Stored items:
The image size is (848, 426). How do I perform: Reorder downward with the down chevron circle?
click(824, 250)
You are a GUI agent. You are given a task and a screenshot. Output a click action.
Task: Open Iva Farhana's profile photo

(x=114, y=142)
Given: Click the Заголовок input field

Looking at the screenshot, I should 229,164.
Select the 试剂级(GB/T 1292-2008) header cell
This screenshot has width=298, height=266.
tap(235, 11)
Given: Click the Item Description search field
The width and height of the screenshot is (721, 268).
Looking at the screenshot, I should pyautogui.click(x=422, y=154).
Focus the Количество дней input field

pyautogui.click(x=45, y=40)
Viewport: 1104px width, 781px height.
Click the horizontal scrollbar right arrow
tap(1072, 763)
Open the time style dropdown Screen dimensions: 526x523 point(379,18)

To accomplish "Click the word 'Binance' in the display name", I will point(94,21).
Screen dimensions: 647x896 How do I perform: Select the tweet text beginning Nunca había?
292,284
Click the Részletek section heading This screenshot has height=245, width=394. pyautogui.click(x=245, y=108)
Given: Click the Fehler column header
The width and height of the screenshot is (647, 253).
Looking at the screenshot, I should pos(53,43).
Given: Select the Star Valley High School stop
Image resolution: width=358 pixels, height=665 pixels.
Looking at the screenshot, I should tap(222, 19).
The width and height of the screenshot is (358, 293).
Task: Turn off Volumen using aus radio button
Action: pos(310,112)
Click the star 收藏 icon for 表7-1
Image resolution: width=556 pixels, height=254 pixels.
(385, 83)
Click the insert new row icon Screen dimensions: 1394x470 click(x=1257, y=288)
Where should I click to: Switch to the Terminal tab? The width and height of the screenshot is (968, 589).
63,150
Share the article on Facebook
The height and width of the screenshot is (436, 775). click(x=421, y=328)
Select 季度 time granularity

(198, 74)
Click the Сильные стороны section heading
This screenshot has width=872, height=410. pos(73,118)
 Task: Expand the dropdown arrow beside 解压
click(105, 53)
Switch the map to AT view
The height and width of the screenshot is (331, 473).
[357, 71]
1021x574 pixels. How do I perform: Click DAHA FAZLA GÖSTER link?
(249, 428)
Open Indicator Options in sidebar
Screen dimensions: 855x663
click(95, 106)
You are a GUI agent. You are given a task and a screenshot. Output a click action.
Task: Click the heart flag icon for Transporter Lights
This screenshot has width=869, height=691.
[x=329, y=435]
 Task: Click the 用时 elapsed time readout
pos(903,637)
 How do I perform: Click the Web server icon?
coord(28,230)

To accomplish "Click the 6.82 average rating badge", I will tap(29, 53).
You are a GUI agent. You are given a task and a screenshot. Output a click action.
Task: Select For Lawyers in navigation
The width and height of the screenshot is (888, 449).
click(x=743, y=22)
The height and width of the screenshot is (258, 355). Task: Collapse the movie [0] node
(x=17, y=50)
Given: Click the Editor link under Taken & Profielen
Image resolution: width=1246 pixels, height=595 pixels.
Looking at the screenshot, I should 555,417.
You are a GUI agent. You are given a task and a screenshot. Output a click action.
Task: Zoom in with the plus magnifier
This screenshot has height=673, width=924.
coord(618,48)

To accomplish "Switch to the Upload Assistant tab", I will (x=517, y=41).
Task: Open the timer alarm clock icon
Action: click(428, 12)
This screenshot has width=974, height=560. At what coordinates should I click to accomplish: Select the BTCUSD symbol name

- **Task item**
Respond with one number only: how many lines of the data contain "name".

- **Exercise result**
2